### Brief
Read the listing below and copy out every line that holds "green".

[Opening Record set section]

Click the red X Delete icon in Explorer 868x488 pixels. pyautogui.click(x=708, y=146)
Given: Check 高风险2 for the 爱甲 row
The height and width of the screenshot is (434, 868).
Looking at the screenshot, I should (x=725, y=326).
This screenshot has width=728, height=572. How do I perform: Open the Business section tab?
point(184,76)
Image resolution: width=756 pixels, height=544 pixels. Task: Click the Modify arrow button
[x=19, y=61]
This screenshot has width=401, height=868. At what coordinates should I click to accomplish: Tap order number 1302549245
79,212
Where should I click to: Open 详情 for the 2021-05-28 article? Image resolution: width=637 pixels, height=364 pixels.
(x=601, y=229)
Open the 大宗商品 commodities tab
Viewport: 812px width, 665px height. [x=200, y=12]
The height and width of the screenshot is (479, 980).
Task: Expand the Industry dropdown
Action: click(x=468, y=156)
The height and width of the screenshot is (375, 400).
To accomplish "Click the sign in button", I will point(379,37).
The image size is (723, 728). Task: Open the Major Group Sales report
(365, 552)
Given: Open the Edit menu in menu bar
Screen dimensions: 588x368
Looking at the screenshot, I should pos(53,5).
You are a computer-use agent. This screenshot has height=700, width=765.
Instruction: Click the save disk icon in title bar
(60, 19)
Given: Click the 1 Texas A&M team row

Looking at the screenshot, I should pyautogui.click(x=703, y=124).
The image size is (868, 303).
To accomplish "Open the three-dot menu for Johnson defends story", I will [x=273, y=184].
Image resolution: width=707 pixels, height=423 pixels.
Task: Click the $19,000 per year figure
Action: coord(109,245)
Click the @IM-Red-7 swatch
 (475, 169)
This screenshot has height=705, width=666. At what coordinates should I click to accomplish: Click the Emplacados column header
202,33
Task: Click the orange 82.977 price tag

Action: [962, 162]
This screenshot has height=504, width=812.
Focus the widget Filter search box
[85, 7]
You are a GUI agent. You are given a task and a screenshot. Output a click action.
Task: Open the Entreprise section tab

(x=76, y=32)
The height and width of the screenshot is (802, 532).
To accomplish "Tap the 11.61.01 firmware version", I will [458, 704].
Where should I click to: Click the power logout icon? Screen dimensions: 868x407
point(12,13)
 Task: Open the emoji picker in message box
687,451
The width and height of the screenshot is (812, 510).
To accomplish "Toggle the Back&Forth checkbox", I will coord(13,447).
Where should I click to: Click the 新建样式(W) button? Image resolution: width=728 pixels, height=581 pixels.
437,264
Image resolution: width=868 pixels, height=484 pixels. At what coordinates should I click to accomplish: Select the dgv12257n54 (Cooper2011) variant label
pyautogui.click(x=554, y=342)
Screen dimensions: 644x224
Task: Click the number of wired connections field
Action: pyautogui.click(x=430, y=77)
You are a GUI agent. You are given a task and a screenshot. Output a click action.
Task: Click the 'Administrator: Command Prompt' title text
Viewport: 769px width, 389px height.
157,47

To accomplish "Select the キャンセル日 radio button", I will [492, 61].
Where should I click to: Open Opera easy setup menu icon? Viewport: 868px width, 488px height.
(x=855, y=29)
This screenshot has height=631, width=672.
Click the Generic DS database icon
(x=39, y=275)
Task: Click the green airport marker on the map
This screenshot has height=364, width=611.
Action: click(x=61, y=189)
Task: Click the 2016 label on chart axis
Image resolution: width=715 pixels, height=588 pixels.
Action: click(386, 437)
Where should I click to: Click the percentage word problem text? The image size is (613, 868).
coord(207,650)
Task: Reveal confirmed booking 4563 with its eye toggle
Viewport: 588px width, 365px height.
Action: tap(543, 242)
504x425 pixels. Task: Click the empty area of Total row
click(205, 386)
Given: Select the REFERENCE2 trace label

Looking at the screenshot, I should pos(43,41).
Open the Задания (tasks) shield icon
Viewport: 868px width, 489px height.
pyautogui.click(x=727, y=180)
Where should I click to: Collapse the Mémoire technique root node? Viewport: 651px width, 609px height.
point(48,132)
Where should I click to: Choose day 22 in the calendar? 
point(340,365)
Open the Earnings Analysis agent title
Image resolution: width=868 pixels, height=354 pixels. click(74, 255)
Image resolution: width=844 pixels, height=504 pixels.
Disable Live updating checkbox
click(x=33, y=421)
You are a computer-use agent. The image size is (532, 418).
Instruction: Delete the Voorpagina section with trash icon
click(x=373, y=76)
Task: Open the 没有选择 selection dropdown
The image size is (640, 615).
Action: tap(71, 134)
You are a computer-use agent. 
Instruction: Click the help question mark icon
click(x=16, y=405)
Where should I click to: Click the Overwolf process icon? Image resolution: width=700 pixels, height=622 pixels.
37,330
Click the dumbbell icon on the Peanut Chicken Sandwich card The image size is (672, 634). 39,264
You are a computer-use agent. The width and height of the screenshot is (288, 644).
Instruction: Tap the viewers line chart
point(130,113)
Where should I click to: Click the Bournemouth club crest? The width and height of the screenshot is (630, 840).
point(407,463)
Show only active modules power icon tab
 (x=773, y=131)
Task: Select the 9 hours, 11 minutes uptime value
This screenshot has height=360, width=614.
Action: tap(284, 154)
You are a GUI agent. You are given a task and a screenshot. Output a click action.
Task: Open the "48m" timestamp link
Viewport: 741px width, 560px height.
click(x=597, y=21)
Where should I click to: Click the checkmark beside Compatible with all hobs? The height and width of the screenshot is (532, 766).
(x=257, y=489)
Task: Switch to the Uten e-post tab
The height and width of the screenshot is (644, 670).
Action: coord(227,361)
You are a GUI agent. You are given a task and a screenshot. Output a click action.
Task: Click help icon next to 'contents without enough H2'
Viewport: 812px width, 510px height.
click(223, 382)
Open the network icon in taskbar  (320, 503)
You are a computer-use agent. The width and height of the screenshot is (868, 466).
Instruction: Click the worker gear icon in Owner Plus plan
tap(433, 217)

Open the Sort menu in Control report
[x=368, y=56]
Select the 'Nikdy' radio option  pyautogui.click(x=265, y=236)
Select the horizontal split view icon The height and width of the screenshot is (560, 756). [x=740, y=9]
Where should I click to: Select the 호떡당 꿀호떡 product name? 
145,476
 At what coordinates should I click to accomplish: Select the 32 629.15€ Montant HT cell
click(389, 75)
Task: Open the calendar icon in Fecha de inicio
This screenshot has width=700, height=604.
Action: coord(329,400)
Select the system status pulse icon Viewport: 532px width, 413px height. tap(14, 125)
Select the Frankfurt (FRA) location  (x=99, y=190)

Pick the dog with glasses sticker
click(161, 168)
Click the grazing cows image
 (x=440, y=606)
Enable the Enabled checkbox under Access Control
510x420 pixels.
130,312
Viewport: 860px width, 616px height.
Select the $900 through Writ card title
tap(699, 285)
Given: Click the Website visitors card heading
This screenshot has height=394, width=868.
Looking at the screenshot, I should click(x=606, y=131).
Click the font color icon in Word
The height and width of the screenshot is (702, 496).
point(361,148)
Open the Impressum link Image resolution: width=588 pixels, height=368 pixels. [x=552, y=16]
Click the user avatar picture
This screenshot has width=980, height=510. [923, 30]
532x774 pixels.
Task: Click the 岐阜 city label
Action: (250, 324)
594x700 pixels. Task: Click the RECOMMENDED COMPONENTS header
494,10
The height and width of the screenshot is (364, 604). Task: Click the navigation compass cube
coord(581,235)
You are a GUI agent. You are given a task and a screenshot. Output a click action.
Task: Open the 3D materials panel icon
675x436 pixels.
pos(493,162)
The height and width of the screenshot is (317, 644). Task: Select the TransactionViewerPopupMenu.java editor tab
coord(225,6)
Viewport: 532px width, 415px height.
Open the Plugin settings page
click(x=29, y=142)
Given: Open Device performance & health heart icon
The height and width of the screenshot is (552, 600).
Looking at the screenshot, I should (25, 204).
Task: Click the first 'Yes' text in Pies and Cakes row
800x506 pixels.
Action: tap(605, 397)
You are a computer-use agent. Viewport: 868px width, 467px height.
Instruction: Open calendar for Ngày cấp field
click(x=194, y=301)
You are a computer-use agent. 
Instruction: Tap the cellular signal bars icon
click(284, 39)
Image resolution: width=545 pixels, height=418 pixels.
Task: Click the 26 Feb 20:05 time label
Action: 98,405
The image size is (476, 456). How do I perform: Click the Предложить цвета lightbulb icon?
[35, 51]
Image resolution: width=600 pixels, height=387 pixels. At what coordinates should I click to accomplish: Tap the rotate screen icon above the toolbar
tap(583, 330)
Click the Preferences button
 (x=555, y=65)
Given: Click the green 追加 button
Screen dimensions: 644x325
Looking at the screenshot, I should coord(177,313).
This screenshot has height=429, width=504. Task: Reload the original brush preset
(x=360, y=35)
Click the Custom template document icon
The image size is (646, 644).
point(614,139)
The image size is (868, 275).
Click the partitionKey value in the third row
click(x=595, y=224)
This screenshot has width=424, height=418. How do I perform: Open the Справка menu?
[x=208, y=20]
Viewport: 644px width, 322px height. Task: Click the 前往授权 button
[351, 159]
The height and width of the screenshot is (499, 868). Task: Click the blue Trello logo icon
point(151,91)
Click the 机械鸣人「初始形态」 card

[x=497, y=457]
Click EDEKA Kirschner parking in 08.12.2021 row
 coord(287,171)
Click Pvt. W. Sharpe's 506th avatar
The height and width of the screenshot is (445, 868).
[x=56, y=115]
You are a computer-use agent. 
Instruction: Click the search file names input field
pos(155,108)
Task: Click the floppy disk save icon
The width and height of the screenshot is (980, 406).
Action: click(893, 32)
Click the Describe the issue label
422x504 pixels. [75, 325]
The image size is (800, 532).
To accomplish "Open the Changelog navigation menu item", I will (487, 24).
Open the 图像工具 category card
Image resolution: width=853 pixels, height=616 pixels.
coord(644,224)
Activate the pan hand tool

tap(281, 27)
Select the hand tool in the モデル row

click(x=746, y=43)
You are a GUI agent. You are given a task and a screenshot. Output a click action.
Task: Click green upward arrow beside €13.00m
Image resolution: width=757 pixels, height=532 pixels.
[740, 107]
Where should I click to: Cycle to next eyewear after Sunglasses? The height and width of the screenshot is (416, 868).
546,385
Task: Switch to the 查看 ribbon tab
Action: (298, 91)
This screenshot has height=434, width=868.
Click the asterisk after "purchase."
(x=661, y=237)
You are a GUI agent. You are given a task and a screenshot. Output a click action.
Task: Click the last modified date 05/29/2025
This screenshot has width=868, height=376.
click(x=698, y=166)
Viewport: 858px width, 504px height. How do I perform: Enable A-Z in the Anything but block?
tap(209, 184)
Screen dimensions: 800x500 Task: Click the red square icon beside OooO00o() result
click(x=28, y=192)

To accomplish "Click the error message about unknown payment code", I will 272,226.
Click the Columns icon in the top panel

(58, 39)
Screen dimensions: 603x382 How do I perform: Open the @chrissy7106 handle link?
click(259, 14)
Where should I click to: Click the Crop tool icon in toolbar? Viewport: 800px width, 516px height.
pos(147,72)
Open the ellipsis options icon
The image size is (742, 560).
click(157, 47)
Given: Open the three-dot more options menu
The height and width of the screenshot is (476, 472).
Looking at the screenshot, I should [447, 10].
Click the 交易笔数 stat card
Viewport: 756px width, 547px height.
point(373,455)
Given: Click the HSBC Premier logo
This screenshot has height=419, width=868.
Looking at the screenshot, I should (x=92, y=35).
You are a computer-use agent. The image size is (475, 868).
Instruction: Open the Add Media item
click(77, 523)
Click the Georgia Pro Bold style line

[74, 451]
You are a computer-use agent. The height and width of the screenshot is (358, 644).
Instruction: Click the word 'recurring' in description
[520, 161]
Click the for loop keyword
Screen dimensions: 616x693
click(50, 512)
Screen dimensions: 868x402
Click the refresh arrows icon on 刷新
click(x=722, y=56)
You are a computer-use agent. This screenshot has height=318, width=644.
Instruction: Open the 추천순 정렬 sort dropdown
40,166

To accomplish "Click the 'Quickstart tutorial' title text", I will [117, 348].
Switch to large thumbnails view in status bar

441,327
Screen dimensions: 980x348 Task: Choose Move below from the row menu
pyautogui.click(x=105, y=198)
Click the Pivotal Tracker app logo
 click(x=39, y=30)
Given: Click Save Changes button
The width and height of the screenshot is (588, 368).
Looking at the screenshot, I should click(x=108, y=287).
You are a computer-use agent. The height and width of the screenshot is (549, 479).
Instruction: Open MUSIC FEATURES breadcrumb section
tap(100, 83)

[Closing Record set section]

### Response to this exercise
Task: Click the green airport marker on the map
Given: Click the green 追加 button
Task: Click green upward arrow beside €13.00m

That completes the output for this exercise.